Collins: Some people have floated another possibility. They ask why do we need expensive, long-term clinical trials with tens of thousands of people? Couldn’t we do a human challenge trial in which we give the vaccine to some healthy, young volunteers, wait a couple of weeks, and then intentionally expose them to SARS-CoV-2. If they don’t get sick, we’re done. Are challenge studies a good idea for COVID-19?
Mascola: Not right now. First, one has to make a challenge stock of the SARS-CoV-2 that’s not too pathogenic. We don’t want to make something in the lab that causes people to get severe pneumonia. Also, for challenge studies, it would be preferable to have a very effective small drug or antibody treatment on hand. If someone were to get sick, you could take care of the infection pretty readily with the treatments. We don’t have curative treatments, so the current thinking is we’re not there yet for COVID-19 challenge studies . If you look at our accelerated timeline, formal vaccine trials still may be the fastest and safest way to get the answers.
Collins: I’m glad you’re doing it the other way, John. It’s going to take a lot of effort. You’re going to have to go somewhere where there is still ongoing spread, otherwise you won’t know if the vaccine works or not. That’s going to be tricky.
Mascola: Yes. How do we know where to test the vaccine? We are using predictive analytics, which is just a fancy way of saying that we are trying to predict where in the country there will be ongoing transmission. If we can get really good at it, we’ll have real-time data to say transmission is ongoing in a certain area. We can vaccinate in that community, while also possibly protecting people most at risk.
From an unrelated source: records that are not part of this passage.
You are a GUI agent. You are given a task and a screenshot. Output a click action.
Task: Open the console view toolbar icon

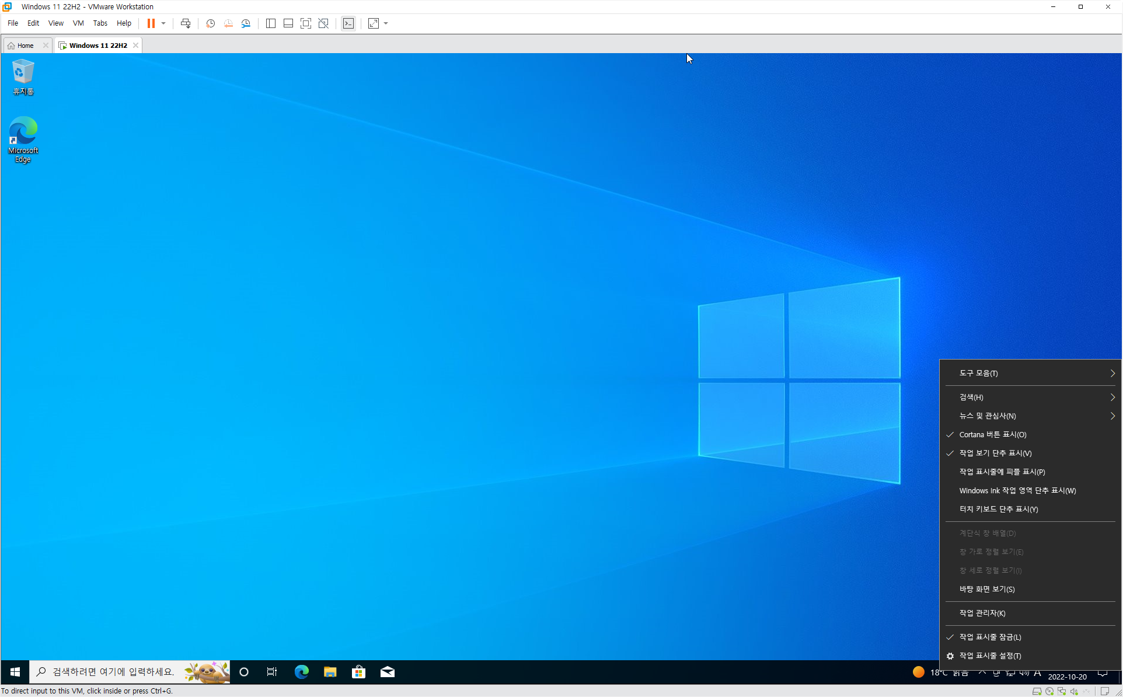click(348, 23)
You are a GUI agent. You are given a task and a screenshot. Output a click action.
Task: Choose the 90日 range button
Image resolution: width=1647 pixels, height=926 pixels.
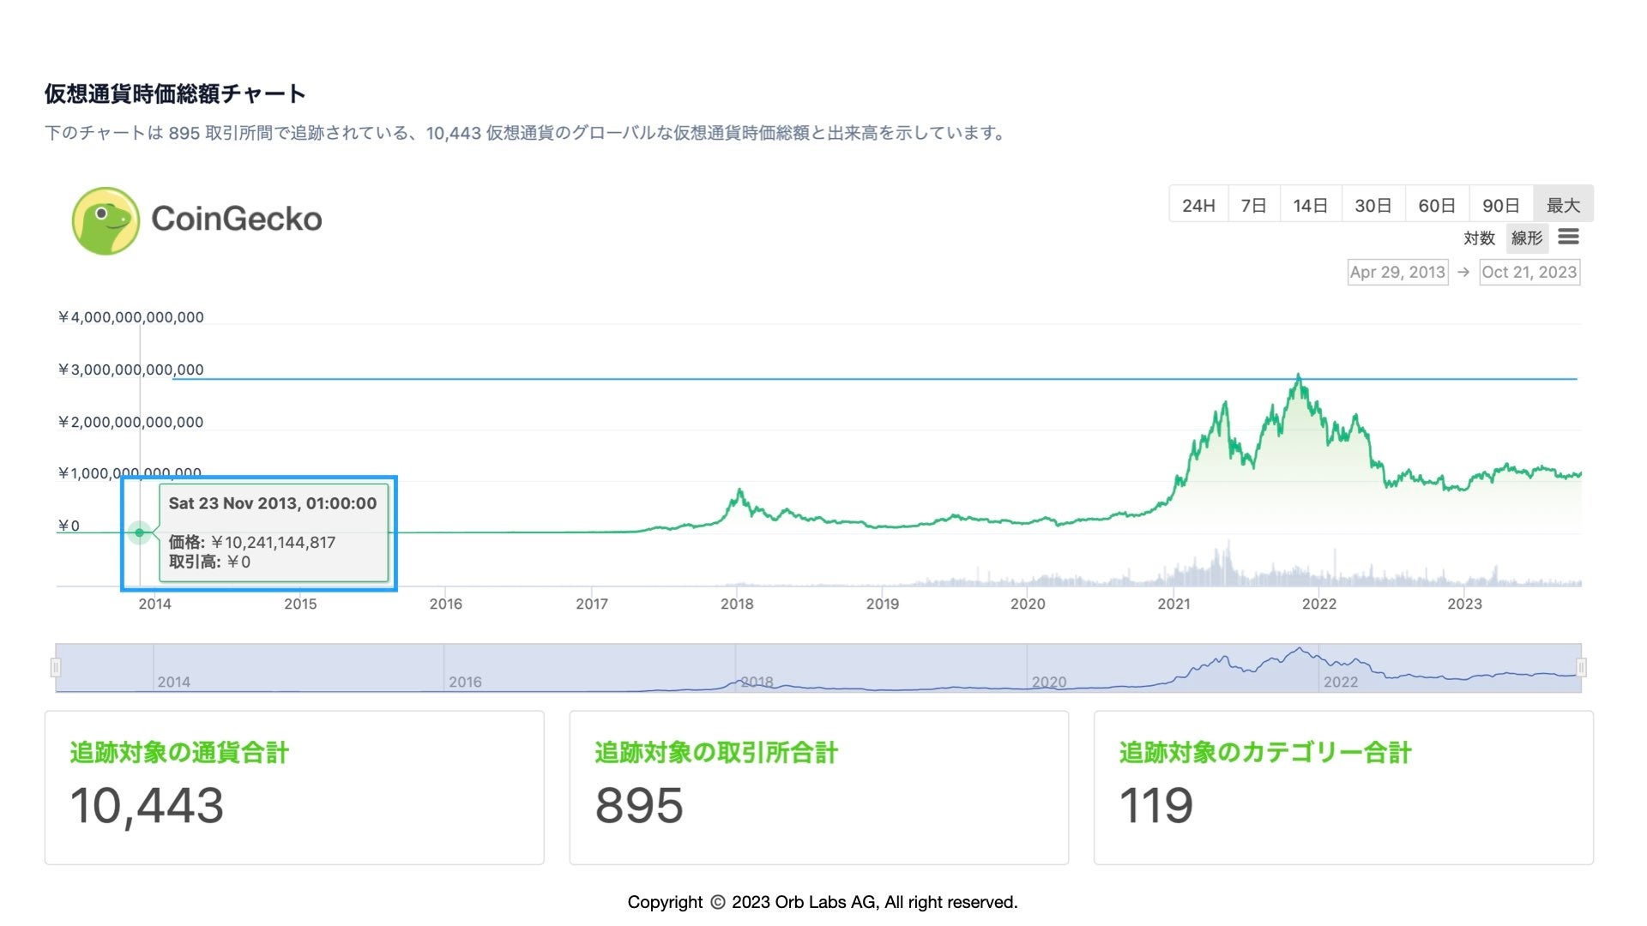(1500, 205)
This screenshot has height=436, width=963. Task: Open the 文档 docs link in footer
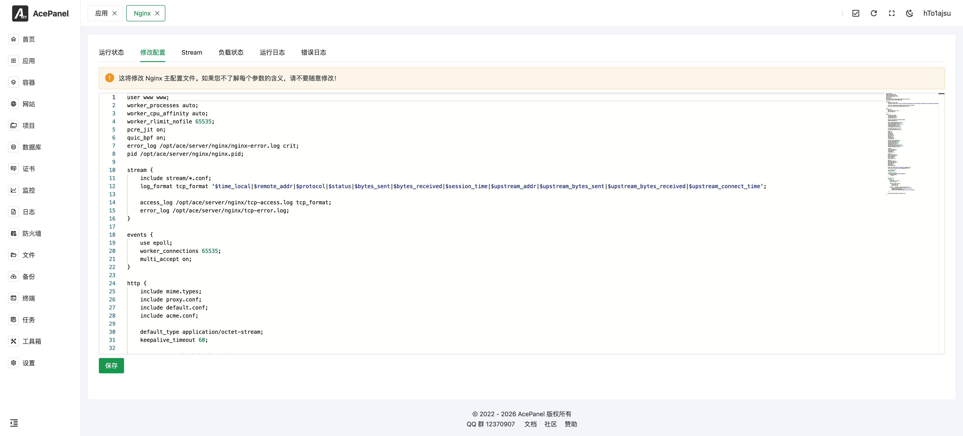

Collins: John, this conversation has been really informative. What’s your most optimistic view about when we might have a COVID-19 vaccine that’s safe and effective enough to distribute to the public?
Mascola: An optimistic scenario would be that we get an answer in the phase 3 trial towards the end of this year. We have scaled up the production in parallel, so the vaccine should be available in great supply. We still must allow for the FDA to review the data and be comfortable with licensing the vaccine. Then we must factor in a little time for distributing and recommending that people get the vaccine.
Collins: Well, it’s wonderful to have someone with your skills, experience, and vision taking such a leading role, along with your many colleagues at the Vaccine Research Center. People like Kizzmekia Corbett, Barney Graham, and all the others who are a part of this amazing team that you’ve put together, overseen by Dr. Fauci.
While there is still a ways to go, we can take pride in how far we have come since this virus emerged just about six months ago. In my 27 years at NIH, I’ve never seen anything quite like this. There’s been a willingness among people to set aside all kinds of other concerns. They’ve gathered around the same table, worked on vaccine design and implementation, and gotten out there in the real world to launch clinical trials.
John, thank you for what you are doing 24/7 to make this kind of progress possible. We’re all watching, hoping, and praying that this will turn out to be the answer that people desperately need after such a terribly difficult time so far in 2020. I believe 2021 will be a very different kind of experience, largely because of the vaccine science that we’ve been talking about today.
Mascola: Thank you so much, Francis. And thanks for recognizing all the people behind the scenes who are making this happen. They’re working really hard!